Attachment and Tension Generation
The foundation of metaphase involves the precise engagement of the mitotic spindle. This spindle is composed of microtubules, which connect to the sister chromatids at specialized protein complexes called kinetochores, located on the centromere. A proper connection, termed bi-orientation, occurs when the two kinetochores of a single replicated chromosome attach to microtubules emanating from opposite poles of the cell. The microtubules from one pole pull one chromatid, and those from the opposite pole pull the other. This tug-of-war generates mechanical tension, which signals that the attachment is correct and ready for the next stage.
Alignment at the Metaphase Plate
The continuous push-and-pull forces generated by the spindle microtubules actively move the replicated chromosomes. The sister chromatids are repeatedly shifted back and forth until they settle into a single, straight line across the center of the cell. This imaginary plane at the cell’s equator is known as the metaphase plate. Positioning all replicated chromosomes precisely on the metaphase plate ensures that when the sister chromatids finally separate, each new daughter cell will receive one complete and identical copy of every chromosome.

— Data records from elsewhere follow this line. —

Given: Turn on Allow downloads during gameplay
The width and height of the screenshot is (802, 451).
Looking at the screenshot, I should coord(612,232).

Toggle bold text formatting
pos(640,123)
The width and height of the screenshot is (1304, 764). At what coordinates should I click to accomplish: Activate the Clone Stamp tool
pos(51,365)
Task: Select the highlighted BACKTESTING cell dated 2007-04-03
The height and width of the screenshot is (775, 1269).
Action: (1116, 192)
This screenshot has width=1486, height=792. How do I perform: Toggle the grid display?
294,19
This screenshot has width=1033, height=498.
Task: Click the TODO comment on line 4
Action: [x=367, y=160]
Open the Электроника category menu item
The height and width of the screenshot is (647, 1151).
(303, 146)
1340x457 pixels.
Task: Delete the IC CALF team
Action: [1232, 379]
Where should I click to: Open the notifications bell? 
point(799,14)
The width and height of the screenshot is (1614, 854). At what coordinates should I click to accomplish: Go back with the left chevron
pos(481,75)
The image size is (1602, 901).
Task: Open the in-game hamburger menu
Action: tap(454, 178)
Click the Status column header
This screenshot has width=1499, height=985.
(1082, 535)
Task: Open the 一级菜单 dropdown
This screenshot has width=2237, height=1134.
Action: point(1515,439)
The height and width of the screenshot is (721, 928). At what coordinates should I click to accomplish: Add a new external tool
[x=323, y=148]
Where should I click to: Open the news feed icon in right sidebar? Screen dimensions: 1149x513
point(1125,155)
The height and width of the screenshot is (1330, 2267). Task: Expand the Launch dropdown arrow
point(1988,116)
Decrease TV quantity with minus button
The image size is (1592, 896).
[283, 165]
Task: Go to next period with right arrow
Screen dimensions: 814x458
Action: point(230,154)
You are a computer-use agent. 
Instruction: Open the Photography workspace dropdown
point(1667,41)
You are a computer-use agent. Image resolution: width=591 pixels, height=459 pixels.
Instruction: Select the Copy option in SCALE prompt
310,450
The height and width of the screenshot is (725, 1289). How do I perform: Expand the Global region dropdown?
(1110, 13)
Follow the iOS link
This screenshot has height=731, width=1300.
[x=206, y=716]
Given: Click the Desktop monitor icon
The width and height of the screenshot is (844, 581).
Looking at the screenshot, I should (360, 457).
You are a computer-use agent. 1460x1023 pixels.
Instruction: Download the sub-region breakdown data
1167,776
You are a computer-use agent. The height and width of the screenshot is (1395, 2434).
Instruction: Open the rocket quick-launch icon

The Spindle Assembly Checkpoint
Before the cell commits to dividing the genetic material, the Spindle Assembly Checkpoint (SAC) is activated. The SAC acts as a quality control system, pausing mitosis until it confirms that every kinetochore is correctly attached to the spindle and experiencing appropriate tension. If any kinetochore remains unattached or is attached incorrectly, the SAC remains active. An active checkpoint generates a biochemical signal that prevents the cell from proceeding to the next stage. Key proteins like Mad2 and BubR1 are responsible for this regulation, working together to inhibit the Anaphase-Promoting Complex/Cyclosome (APC/C), the enzyme complex that triggers chromatid separation.
Preparing for Separation
Once all sister chromatids are properly aligned and the SAC confirms tension, the inhibitory signal is silenced. The cell is cleared to initiate separation, marking the end of metaphase. This transition is swift and irreversible, driven by the activation of the APC/C. The activated APC/C targets and degrades securin, an inhibitory protein that keeps the protease separase inactive. Separase then cleaves the cohesin complex, the molecular glue holding the sister chromatids together. This allows the joined sister chromatids to be pulled apart toward opposite poles by the spindle microtubules, beginning the anaphase stage.